-
Notifications
You must be signed in to change notification settings - Fork 69
Description
Describe the bug
The workflow action, await-agent-restart, seems to behave different depending on whether it is called from a workflow or from a sub-operation (i.e. sub-workflow).
The difference in behaviour is only observable when the await-agent-restart action doesn't use an intermediate state, and is being called from another workflow.
For instance, below shows an example workflow which is called from another workflow. When the [restarting] uses the on_success = "successful transition, then the workflow never completes, however when using an intermediate state, on_success = "restarted", the workflow successfully completes.
Below show an example of the two workflows, where restart-tedge-agent-wrapper workflow will call the restart-tedge-agent-internal workflow.

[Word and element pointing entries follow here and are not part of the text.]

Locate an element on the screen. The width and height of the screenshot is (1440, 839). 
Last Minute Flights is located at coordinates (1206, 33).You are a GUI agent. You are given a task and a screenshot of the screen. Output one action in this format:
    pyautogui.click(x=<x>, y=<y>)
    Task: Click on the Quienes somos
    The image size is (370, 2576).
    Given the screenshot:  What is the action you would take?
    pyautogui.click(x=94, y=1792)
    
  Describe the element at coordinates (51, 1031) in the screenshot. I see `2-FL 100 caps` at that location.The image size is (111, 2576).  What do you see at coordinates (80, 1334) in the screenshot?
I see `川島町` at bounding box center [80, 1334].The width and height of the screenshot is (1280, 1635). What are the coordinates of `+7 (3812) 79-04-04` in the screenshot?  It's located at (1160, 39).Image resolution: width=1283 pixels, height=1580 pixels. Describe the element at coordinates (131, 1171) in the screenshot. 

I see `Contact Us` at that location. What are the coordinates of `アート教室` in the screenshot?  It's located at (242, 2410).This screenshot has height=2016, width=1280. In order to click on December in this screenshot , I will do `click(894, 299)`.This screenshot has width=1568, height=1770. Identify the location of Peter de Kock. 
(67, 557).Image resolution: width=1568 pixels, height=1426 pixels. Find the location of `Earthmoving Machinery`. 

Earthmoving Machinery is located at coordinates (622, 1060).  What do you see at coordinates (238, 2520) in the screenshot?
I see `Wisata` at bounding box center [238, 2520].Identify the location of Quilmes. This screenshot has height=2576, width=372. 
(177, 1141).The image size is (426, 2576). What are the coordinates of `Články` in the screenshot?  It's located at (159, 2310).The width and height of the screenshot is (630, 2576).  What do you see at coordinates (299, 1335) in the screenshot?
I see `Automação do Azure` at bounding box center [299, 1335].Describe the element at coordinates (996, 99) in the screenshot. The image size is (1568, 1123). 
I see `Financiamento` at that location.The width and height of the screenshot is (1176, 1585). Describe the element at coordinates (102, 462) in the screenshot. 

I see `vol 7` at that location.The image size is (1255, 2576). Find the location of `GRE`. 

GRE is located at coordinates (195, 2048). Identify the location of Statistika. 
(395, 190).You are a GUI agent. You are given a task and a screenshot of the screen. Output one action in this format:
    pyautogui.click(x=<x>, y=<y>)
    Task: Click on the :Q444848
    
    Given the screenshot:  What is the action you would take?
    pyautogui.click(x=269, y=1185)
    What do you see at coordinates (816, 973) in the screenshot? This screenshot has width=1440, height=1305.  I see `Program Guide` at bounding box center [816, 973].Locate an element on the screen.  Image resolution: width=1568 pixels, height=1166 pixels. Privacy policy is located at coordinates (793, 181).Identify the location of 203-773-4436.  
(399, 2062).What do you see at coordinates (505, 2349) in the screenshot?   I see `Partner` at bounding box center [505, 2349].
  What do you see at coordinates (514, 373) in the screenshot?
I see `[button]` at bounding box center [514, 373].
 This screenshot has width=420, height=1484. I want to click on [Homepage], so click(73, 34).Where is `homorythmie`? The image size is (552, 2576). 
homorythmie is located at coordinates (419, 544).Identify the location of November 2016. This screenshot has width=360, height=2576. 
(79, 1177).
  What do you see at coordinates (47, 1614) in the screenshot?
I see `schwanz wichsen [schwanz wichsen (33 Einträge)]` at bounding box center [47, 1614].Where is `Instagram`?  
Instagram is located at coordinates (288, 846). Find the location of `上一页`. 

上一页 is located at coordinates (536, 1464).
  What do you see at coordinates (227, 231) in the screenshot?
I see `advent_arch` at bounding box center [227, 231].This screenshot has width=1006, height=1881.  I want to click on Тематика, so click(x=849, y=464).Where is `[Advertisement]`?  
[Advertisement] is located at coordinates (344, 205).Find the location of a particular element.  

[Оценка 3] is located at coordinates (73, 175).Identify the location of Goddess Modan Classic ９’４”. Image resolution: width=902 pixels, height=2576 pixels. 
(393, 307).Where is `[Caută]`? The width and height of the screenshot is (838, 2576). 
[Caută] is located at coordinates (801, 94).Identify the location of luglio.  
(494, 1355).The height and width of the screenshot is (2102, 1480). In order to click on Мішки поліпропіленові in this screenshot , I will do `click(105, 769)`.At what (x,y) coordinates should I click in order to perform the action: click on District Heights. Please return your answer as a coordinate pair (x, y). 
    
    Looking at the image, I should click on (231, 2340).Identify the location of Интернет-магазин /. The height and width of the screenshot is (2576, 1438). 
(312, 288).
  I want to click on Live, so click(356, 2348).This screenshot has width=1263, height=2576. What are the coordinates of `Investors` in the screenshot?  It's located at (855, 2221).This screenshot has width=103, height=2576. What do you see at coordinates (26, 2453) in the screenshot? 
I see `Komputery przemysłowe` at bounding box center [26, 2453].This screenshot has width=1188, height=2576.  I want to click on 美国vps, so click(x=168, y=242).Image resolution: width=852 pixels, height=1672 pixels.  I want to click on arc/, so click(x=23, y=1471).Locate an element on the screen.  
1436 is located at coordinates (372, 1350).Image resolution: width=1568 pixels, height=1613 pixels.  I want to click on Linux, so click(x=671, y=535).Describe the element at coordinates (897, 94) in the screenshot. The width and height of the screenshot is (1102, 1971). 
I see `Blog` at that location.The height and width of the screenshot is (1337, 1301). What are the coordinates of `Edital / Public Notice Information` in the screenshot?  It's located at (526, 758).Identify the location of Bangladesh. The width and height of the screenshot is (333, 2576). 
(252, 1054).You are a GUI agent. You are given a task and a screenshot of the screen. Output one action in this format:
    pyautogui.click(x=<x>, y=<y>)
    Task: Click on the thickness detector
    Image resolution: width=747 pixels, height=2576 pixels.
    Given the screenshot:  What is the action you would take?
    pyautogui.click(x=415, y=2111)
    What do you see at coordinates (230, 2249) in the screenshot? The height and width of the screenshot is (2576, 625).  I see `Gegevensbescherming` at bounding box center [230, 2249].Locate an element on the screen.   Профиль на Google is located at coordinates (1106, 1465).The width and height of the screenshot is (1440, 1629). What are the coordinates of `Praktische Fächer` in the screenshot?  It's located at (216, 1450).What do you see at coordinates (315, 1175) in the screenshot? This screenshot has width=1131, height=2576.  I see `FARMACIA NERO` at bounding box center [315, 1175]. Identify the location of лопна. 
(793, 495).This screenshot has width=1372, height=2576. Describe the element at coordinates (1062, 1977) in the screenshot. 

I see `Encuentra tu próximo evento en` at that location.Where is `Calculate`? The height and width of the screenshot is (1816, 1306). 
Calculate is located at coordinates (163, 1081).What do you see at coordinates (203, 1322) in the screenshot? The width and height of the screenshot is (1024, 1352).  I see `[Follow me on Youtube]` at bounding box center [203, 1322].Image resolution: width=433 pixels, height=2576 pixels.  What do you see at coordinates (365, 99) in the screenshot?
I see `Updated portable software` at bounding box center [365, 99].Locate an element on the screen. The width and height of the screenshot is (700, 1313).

file: restart-tedge-agent-internal.toml
operation = "restart-tedge-agent-internal"
[init]
action = "proceed"
on_success = "restart"
[restart]
background_script = "sudo systemctl restart tedge-agent"
on_exec = "restarting"
[restarting]
action = "await-agent-restart"
# on_success = "restarted" # <=== Result: PASS
on_success = "successful" # <=== Result: FAIL
timeout_second = 30
on_timeout = "failed"
[restarted]
action = "proceed"
on_success = "successful"
[successful]
action = "cleanup"
[failed]
action = "cleanup"file: restart-tedge-agent-wrapper.toml
operation = "restart-tedge-agent-wrapper"
[init]
action = "proceed"
on_success = "restart"
[restart]
operation = "restart-tedge-agent-internal"
on_exec = "restarting"
[restarting]
action = "await-operation-completion"
on_success = "successful"
[successful]
action = "cleanup"
[failed]
action = "cleanup"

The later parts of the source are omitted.